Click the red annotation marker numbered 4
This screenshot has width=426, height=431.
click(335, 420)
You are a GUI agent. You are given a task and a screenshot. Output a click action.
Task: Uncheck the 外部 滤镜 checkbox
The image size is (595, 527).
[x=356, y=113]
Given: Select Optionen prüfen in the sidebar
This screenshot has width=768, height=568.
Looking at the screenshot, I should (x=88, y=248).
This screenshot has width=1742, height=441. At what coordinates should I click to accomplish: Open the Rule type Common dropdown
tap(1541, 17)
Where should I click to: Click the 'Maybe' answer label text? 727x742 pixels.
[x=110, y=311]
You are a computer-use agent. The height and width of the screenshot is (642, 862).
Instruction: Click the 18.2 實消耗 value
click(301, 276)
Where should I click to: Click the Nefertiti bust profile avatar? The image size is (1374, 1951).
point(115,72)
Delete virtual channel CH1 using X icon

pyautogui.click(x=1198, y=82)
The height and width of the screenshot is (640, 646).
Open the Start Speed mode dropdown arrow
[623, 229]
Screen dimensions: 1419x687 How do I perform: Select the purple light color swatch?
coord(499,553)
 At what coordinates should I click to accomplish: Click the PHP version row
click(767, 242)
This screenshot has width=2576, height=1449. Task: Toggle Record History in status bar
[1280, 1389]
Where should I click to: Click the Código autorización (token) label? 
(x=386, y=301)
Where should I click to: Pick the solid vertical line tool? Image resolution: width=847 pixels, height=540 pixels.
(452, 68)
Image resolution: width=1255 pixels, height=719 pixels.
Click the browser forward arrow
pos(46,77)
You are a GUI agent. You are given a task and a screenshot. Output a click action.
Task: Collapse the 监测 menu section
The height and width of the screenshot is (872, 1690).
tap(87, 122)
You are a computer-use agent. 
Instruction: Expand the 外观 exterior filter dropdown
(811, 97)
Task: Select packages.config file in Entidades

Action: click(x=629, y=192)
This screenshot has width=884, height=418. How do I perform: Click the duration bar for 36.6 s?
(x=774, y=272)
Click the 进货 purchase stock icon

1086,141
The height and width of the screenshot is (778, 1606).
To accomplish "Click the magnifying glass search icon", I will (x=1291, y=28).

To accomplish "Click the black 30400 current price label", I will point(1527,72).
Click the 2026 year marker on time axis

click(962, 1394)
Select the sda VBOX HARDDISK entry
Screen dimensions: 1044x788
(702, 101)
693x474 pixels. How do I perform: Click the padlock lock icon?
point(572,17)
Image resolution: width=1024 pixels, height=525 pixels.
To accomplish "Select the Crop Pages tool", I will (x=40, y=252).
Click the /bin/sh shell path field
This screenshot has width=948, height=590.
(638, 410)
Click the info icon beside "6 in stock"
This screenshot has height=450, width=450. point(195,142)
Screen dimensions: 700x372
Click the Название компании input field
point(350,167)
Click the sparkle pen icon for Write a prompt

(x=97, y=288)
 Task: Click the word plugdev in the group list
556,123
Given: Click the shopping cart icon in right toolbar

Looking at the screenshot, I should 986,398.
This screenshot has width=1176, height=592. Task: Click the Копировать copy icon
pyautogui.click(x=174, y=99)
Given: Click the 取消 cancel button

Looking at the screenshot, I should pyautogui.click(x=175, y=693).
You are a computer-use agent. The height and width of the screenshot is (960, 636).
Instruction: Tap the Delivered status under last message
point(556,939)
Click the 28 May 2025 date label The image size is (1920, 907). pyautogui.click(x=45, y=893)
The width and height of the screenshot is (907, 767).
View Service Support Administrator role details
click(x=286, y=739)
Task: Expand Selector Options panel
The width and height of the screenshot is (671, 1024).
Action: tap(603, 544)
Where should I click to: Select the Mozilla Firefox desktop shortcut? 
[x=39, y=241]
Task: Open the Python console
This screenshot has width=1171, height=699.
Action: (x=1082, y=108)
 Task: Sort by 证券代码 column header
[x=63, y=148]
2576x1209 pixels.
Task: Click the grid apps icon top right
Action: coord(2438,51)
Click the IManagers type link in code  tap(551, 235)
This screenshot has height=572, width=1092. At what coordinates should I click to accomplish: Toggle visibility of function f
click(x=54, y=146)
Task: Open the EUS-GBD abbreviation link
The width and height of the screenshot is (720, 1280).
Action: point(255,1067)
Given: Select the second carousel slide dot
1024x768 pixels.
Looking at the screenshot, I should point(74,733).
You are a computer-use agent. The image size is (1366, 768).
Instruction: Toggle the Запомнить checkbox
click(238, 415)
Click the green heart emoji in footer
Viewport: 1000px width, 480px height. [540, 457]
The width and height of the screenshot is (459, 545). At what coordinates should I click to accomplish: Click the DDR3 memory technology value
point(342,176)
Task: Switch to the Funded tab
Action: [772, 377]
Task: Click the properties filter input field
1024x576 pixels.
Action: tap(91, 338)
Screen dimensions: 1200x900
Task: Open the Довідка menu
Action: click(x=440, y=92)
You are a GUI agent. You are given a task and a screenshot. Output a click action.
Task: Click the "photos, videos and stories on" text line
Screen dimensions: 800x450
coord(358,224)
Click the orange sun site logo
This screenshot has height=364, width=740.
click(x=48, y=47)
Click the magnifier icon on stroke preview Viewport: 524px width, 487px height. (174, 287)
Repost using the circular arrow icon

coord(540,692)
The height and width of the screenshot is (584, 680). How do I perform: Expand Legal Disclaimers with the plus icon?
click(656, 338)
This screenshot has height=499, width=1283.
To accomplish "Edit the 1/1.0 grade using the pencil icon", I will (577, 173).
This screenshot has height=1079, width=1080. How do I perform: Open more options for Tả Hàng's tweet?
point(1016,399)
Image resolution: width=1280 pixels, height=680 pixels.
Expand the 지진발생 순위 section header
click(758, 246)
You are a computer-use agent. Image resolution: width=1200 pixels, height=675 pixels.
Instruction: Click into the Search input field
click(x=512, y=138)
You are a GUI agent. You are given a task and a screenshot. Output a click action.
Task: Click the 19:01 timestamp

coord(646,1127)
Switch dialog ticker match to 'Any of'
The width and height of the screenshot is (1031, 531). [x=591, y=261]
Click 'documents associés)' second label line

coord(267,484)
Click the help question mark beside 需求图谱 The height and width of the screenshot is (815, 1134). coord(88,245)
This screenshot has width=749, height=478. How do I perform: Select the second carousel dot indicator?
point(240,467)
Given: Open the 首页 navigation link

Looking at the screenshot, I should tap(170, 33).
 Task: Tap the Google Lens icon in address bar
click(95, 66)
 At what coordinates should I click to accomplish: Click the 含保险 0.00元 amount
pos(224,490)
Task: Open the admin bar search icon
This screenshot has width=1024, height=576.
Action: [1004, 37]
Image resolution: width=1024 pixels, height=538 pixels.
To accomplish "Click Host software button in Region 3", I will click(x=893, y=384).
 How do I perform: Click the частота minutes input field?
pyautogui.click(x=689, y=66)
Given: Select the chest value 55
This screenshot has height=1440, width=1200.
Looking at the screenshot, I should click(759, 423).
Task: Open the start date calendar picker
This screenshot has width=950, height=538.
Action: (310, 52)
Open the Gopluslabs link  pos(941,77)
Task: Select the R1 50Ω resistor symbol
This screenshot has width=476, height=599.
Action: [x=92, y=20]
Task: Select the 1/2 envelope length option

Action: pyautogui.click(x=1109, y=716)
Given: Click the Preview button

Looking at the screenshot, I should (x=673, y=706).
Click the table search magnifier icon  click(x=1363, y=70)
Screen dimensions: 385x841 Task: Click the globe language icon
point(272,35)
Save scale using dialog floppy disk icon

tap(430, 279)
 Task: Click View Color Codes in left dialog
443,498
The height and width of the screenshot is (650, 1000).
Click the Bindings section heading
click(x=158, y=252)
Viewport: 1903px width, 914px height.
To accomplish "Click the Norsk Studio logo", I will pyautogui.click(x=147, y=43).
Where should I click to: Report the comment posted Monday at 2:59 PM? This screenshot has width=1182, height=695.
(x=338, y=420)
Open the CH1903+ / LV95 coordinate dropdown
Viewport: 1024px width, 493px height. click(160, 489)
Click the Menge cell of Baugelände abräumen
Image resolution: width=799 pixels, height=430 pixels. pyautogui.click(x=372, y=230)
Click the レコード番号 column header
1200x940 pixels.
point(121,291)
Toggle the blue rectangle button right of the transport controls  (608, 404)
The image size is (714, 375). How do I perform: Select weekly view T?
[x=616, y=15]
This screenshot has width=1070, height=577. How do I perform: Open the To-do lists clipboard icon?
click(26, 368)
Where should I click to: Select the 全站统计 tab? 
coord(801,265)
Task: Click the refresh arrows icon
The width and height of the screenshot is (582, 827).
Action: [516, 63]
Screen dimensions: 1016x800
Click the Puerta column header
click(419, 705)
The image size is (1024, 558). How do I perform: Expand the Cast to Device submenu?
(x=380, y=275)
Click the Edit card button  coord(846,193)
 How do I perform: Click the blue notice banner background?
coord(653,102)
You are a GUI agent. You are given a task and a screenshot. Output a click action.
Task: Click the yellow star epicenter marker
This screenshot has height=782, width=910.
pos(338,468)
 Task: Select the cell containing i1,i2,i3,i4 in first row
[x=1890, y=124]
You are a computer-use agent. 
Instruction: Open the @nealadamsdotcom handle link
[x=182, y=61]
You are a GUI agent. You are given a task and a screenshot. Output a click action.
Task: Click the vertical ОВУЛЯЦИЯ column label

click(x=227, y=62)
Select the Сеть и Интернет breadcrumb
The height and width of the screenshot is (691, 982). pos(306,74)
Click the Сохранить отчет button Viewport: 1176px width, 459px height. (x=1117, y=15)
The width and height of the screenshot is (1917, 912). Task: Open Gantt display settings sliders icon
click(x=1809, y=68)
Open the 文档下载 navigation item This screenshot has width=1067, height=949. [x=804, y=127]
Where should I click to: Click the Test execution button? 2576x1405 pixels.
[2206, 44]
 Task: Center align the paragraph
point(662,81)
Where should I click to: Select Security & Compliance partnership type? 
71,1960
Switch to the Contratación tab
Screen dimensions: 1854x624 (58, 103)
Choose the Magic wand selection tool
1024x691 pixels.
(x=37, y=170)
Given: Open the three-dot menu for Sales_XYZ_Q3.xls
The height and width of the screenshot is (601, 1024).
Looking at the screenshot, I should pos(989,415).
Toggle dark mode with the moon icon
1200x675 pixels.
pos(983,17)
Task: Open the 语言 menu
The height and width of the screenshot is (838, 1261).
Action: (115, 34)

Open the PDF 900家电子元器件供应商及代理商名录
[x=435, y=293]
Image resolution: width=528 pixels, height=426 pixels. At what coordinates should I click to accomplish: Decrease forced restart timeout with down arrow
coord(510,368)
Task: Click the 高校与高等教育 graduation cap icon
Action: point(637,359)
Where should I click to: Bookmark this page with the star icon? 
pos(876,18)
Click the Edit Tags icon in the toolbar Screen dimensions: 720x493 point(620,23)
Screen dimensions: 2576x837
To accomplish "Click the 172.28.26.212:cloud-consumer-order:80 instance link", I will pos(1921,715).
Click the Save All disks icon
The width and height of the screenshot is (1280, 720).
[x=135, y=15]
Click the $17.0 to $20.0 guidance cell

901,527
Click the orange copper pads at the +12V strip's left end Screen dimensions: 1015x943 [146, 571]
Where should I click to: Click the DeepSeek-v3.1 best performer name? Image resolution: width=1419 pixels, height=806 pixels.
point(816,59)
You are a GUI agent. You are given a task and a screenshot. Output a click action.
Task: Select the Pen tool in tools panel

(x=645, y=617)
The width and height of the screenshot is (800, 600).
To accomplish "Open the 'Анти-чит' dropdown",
==================================================
Retrieve all lines from the data that contain the string "magnifier".

» **TASK RESULT**:
Click the magnifier icon on stroke preview Viewport: 524px width, 487px height. (174, 287)
Click the table search magnifier icon  click(x=1363, y=70)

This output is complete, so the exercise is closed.